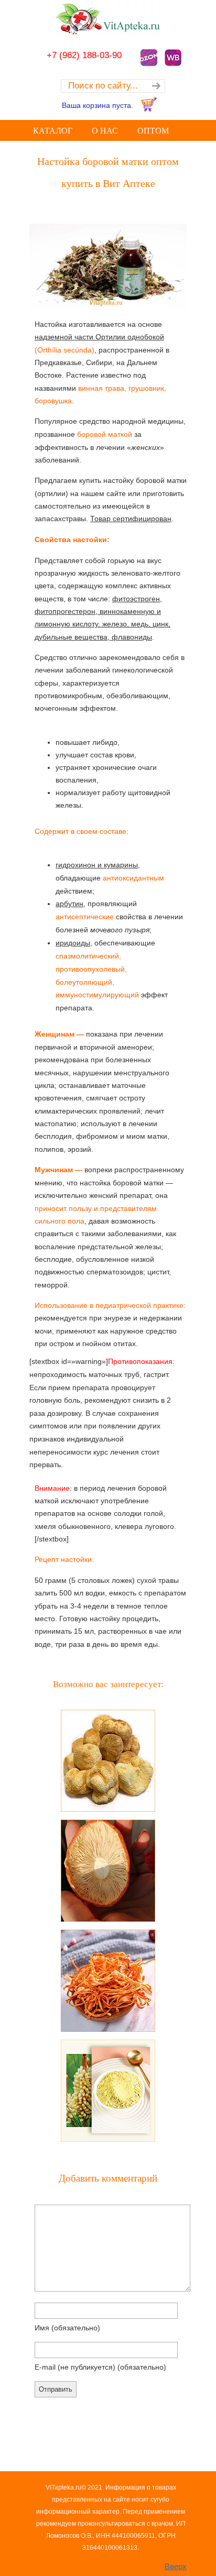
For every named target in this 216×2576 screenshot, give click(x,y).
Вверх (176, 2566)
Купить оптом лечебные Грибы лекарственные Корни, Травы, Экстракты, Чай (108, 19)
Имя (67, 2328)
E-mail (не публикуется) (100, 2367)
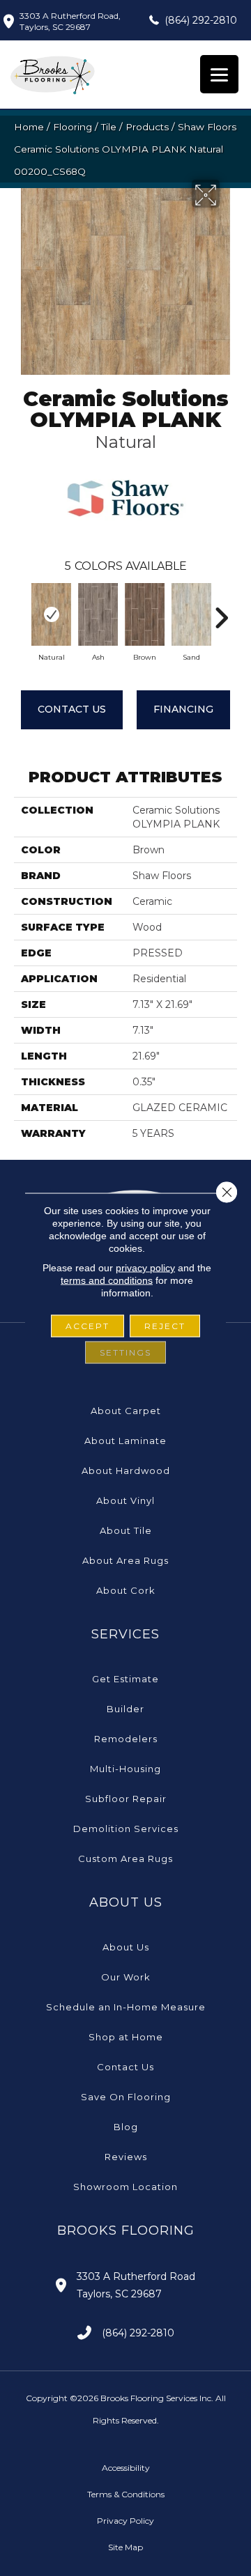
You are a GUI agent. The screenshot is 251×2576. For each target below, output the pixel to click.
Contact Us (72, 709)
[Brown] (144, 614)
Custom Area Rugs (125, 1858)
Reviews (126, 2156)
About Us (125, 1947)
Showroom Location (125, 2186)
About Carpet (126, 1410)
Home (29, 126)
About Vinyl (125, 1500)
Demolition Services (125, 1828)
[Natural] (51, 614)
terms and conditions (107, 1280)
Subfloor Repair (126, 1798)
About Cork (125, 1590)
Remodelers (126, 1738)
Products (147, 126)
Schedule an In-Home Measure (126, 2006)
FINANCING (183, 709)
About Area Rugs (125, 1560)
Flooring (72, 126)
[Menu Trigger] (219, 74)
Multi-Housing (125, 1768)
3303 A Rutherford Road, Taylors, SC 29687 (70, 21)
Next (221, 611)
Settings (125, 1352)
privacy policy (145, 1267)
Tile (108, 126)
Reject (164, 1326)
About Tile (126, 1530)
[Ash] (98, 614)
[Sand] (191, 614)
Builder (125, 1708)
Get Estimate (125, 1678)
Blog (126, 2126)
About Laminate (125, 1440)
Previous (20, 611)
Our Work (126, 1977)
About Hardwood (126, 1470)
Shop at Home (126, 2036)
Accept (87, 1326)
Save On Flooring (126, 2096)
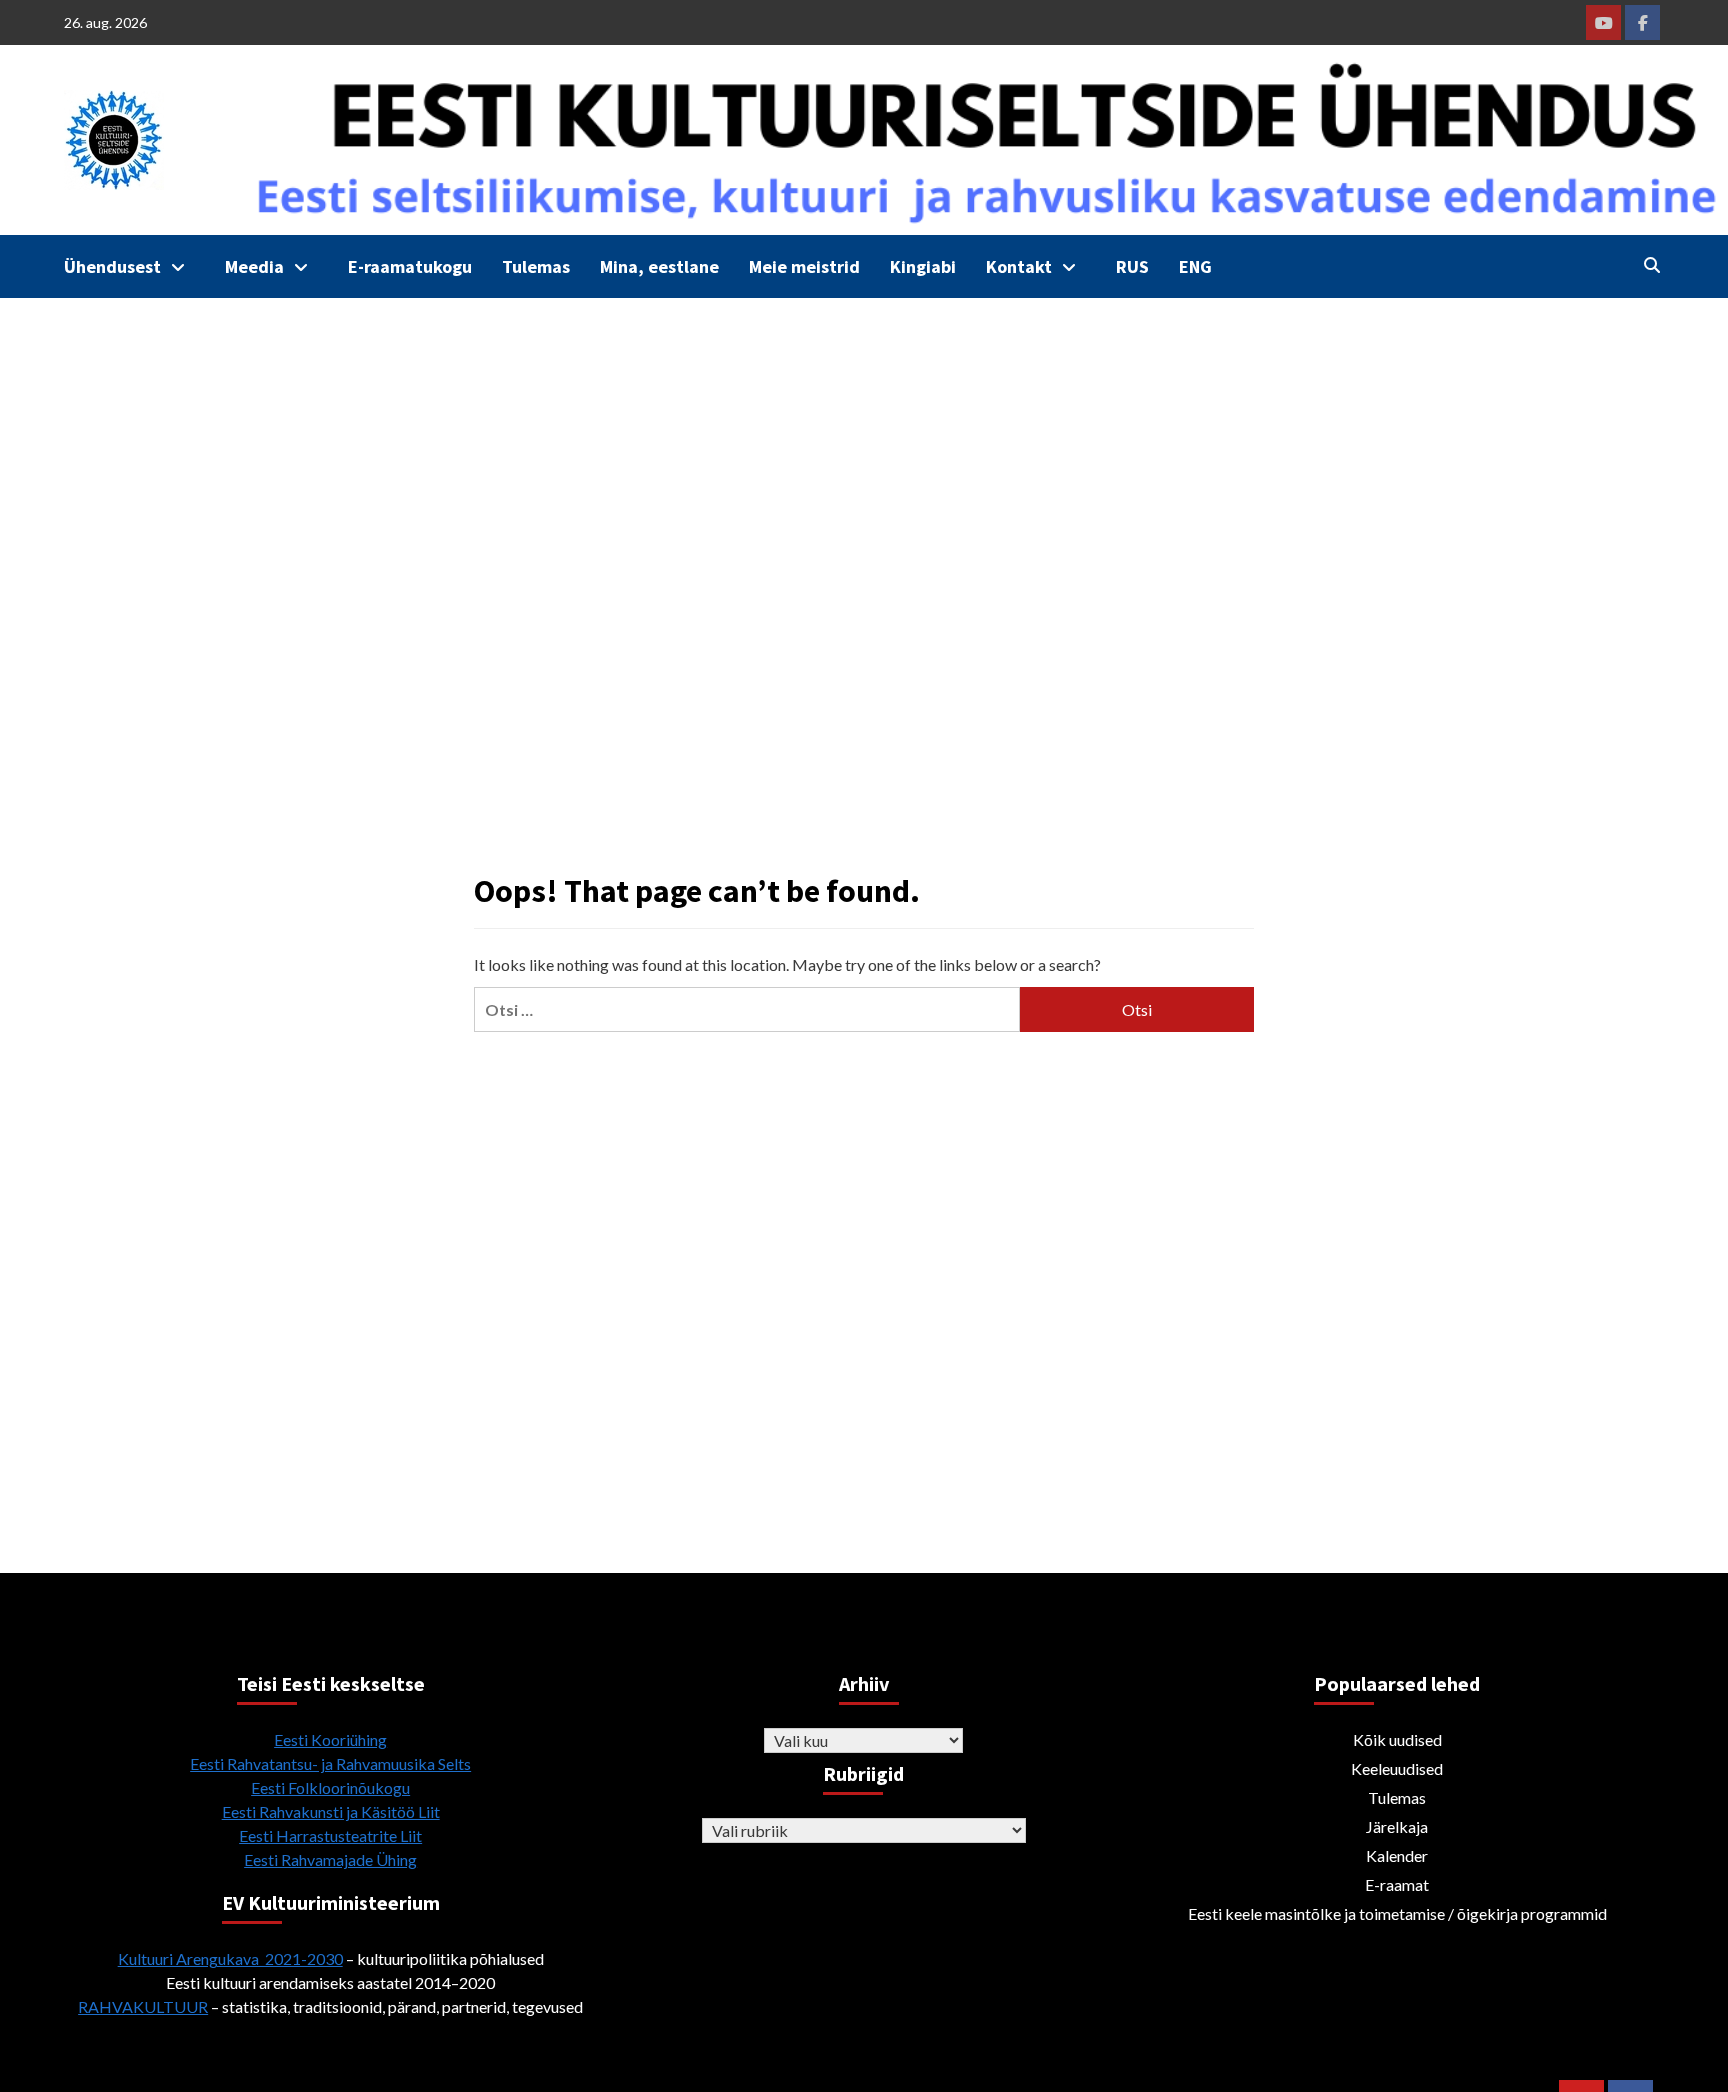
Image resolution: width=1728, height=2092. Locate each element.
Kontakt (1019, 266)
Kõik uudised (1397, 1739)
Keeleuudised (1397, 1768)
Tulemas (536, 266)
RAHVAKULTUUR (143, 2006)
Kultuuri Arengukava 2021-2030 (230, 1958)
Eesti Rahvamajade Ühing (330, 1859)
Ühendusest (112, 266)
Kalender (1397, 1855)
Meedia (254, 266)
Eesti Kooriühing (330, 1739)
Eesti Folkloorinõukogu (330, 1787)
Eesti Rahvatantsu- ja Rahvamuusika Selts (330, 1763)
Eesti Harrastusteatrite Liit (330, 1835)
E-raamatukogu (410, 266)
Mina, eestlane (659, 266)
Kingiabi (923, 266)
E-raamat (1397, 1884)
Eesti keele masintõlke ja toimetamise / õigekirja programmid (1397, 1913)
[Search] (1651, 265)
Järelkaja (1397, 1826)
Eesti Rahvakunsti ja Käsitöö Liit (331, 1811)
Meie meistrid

• Try it: The lines from the one holding "Eesti Rahvatantsu- ja" through the end of the listing above are to be written out exactly, both ends included, and no others.

• Answer section:
Eesti Rahvatantsu- ja Rahvamuusika Selts (330, 1763)
Eesti Harrastusteatrite Liit (330, 1835)
E-raamatukogu (410, 266)
Mina, eestlane (659, 266)
Kingiabi (923, 266)
E-raamat (1397, 1884)
Eesti keele masintõlke ja toimetamise / õigekirja programmid (1397, 1913)
[Search] (1651, 265)
Järelkaja (1397, 1826)
Eesti Rahvakunsti ja Käsitöö Liit (331, 1811)
Meie meistrid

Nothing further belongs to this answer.